■ Records ■
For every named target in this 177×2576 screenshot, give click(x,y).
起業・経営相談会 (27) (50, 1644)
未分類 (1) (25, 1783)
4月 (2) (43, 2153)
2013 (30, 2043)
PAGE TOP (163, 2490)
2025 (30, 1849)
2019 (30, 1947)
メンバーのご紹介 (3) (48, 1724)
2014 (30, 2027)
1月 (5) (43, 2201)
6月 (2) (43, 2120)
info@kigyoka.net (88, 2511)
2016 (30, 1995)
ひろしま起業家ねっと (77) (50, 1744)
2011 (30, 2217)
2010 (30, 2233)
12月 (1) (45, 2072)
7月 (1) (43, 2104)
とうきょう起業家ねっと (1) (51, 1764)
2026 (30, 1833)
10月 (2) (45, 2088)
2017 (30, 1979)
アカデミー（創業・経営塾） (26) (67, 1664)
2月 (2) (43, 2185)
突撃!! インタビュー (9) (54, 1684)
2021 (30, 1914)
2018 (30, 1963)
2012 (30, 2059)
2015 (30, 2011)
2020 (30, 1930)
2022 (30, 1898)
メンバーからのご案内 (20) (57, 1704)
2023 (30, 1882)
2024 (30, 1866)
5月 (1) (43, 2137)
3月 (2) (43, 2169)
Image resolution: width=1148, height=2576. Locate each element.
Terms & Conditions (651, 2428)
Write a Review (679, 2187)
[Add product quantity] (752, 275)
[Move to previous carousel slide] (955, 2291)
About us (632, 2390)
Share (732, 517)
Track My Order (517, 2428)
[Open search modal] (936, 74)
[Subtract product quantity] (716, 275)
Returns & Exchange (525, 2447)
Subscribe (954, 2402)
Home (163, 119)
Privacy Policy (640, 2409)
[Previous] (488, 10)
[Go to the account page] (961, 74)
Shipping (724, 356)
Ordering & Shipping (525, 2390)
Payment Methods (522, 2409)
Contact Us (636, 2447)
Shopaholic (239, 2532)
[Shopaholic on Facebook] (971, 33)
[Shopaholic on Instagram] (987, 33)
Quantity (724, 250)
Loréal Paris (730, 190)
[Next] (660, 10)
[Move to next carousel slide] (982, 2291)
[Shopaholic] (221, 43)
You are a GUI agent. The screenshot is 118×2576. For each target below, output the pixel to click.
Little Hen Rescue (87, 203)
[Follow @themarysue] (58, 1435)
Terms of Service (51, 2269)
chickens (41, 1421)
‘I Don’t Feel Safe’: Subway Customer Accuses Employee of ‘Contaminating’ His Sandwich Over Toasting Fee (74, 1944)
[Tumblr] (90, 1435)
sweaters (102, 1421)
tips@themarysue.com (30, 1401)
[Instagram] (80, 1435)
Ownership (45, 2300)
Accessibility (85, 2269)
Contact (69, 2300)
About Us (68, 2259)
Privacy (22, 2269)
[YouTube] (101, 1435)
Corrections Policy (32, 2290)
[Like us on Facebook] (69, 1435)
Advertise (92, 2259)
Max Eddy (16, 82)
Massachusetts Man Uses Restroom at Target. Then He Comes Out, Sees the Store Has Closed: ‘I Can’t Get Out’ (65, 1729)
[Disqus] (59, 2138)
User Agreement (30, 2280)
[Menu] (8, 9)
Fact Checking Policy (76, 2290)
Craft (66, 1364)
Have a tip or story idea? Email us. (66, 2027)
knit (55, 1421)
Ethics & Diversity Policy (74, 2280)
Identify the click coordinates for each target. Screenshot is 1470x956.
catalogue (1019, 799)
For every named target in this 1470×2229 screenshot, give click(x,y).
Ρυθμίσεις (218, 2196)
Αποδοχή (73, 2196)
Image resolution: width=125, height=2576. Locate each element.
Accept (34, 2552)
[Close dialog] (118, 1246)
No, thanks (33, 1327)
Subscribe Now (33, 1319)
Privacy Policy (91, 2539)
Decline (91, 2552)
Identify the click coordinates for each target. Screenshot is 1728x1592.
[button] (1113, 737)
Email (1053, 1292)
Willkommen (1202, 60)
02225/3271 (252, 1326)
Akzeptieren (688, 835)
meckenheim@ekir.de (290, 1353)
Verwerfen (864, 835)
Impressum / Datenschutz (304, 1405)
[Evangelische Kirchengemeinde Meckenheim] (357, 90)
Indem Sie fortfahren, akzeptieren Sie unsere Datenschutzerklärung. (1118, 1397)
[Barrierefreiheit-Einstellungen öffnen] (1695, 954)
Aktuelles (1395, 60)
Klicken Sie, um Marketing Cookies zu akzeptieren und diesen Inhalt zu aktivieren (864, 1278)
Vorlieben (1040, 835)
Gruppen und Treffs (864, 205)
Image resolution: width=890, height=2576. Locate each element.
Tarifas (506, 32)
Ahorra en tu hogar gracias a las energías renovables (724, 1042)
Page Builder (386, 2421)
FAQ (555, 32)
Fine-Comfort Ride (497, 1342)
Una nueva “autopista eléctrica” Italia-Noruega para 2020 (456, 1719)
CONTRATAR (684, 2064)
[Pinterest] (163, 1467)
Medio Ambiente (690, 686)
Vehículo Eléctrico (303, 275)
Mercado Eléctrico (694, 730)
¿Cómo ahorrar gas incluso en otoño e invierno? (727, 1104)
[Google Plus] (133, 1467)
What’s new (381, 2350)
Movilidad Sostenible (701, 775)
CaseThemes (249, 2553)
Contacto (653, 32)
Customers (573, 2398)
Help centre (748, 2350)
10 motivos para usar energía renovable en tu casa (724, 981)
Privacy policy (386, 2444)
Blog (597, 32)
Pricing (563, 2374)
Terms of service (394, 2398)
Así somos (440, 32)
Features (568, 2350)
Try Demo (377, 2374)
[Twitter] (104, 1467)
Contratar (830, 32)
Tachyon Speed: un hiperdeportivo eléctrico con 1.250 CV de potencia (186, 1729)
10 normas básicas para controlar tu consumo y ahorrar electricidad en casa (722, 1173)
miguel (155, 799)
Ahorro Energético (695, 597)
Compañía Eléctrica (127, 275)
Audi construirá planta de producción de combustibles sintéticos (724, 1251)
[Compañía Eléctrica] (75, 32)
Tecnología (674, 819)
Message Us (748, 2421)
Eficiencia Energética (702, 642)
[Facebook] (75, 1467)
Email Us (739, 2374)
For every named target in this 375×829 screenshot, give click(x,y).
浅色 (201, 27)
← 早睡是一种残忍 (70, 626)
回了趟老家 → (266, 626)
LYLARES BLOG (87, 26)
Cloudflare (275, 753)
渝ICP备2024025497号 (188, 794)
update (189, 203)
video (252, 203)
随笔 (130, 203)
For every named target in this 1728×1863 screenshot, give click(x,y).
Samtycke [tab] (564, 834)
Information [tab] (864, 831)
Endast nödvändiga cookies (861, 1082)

■ The problem ■
The expected answer is an exact copy of the lines above, beginning at the line with "Ownership (45, 2300)" and ending at the line with "Mercado Eléctrico (694, 730)", with both ends in.

■ Exercise output ■
Ownership (45, 2300)
Accessibility (85, 2269)
Contact (69, 2300)
About Us (68, 2259)
Privacy (22, 2269)
[YouTube] (101, 1435)
Corrections Policy (32, 2290)
[Like us on Facebook] (69, 1435)
Advertise (92, 2259)
Max Eddy (16, 82)
Massachusetts Man Uses Restroom at Target. Then He Comes Out, Sees the Store Has Closed: ‘I Can’t Get Out’ (65, 1729)
[Disqus] (59, 2138)
User Agreement (30, 2280)
[Menu] (8, 9)
Fact Checking Policy (76, 2290)
Craft (66, 1364)
Have a tip or story idea? Email us. (66, 2027)
knit (55, 1421)
Ethics & Diversity Policy (74, 2280)
Identify the click coordinates for each target. Screenshot is 1470x956.
catalogue (1019, 799)
For every named target in this 1470×2229 screenshot, give click(x,y).
Ρυθμίσεις (218, 2196)
Αποδοχή (73, 2196)
Image resolution: width=125, height=2576. Locate each element.
Accept (34, 2552)
[Close dialog] (118, 1246)
No, thanks (33, 1327)
Subscribe Now (33, 1319)
Privacy Policy (91, 2539)
Decline (91, 2552)
Identify the click coordinates for each target. Screenshot is 1728x1592.
[button] (1113, 737)
Email (1053, 1292)
Willkommen (1202, 60)
02225/3271 (252, 1326)
Akzeptieren (688, 835)
meckenheim@ekir.de (290, 1353)
Verwerfen (864, 835)
Impressum / Datenschutz (304, 1405)
[Evangelische Kirchengemeinde Meckenheim] (357, 90)
Indem Sie fortfahren, akzeptieren Sie unsere Datenschutzerklärung. (1118, 1397)
[Barrierefreiheit-Einstellungen öffnen] (1695, 954)
Aktuelles (1395, 60)
Klicken Sie, um Marketing Cookies zu akzeptieren und diesen Inhalt zu aktivieren (864, 1278)
Vorlieben (1040, 835)
Gruppen und Treffs (864, 205)
Image resolution: width=890, height=2576. Locate each element.
Tarifas (506, 32)
Ahorra en tu hogar gracias a las energías renovables (724, 1042)
Page Builder (386, 2421)
FAQ (555, 32)
Fine-Comfort Ride (497, 1342)
Una nueva “autopista eléctrica” Italia-Noruega para 2020 (456, 1719)
CONTRATAR (684, 2064)
[Pinterest] (163, 1467)
Medio Ambiente (690, 686)
Vehículo Eléctrico (303, 275)
Mercado Eléctrico (694, 730)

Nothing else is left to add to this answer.